The John S. Swain House at 318 East 7th Street is listed as a contributing resource in the National Register Nomination for the Tyler Hill Historic District. The nomination refers to the house as the Ledbetter House, a common name reflecting its ownership in recent years by the Ledbetter family. The house is an excellent example of the Queen Anne Style with Eastlake details.

John S. Swain acquired lot three in block eight of the Tyler Hill subdivision from the Tyler Hill Company on December 10, 1888 in exchange for capital stock in the company valued at nine hundred dollars. No house is shown at this location on the map of the city of Anniston published by the Anniston City Land Company in January 1890. In July of that year, the Swains recorded a deed correction their earlier deed by indicating that the Tyler Hill Company stock was actually owned by Mrs. Swain. In November 1891, the Swains purchased the eastern thirty feet of the adjacent lot four from Mrs. S. Gleaves for four hundred dollars. The Timing of these latter two transactions suggest that the present house was constructed around this time with completion circa 1891.
The Swains are listed as residing at 318 E. 7th Street in the 1896 city directory, the first edition available after 1890. Swain was at the time associated with the firm of C.J. Houser and Swain, “Lumber, sahs, door, blinds, etc. , contractors,” Located on 16th Street between Pine Street and the railroad.
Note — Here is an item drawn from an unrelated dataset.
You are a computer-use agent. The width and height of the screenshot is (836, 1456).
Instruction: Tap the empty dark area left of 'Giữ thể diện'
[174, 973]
On July 8, 1899, the Swains sold the property to Olin M. Alexander and his wife Lula for 3,000 Alexander, then associated with Dixie hardware Co., is listed in the 1900-1901 city directory residing in the house with his wife. The 1905 directory lists Alexander’s occupation as “real estate and loans” with an office over the Evening Star office and his residence as 7th Street near Leighton. By the time the 1908-1909 directory was compiled, Alexander had relocated to 103 East 22nd Street where he is listed as an attorney. The 1910 census records Chivers N. Woodruff renting 318 Street with his wife Sarah. Woodruff was the manager of Miller Grain and Feed Company. At about this time the property transferred to Fannie M. Steele and her husband A. Newton Steele, a local physician. The Steeles are listed in the 1909 city directory living at 1124 Wilmer. The Steeels in turn sold the property to Jessie Vaughn Winn on November 26, 1910 for 4,000. No reference was found to the occupants of the house between 1910 and its sale by Jsessie Vaughn Smith (Formerly Winn) of Texarkana, Miller County, Arkansas” to Emma hudson Mable on March 11, 1918.
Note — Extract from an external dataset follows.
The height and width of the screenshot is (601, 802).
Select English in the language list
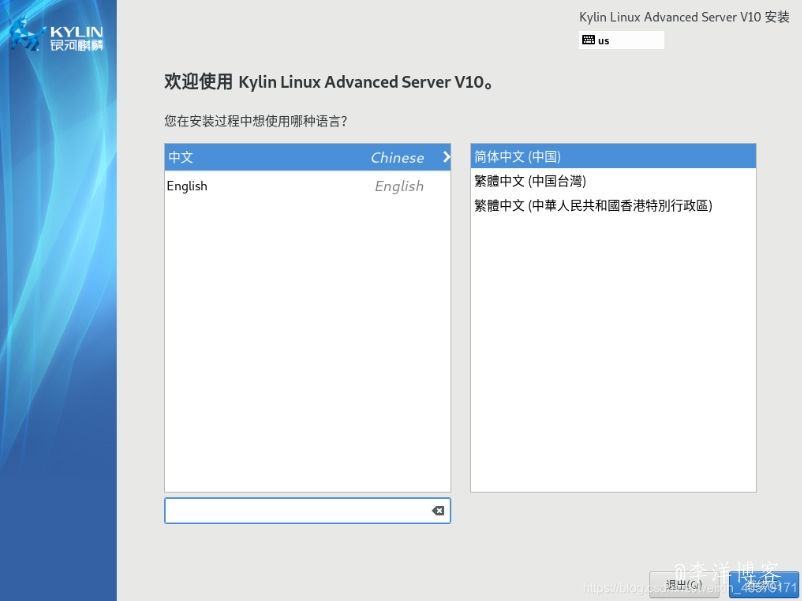300,186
The Mables are listed in the June 1918 telephone directory as residing at this address. J.P. Mable’s occupation is recorded alternately as a contractor or scrap dealer in successive city directories. By 1929, Martin M. Kennedy is also listed at this address and directories from 1931 on list Mrs. Mable and Kennedy.

Emma Hudson Mable, a widow, sold the property to Fred Williams on November 17, 1938 for 2,000 and the assumption of a mortgage to the Home Owners’ Loan Corp. The next available city directory published in 1940 lists Williams residing at this address with his wife Ruby. His occupation is listed as owner of Fred Williams Il co., dealer in “Koolmotor Gasoline, Washing, Lubricating and Simonizing, Open All Night” 830 Noble Street.
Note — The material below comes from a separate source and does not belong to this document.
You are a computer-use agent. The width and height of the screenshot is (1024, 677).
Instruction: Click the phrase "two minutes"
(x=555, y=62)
The Williams sold the property to Bennie and Rosa Ledbetter on September 30, 1961/ Bennie was an education specialist at Fort McClellan prior to his death circa 1977. The property subsequently passed into his wife’s ownership in 1986 and then to their daughter Carol Ledbetter Allen in 1999. By the time attorney Donald Stewart and his wife Lulu purchased the property in September 2004 the physical condition of the house had suffered from years of deferred maintenance and many in the community feared that it would be demolished. Instead, the Stewarts extensively rehabilitated the house, restoring it to much of its original late-nineteenth century appearance.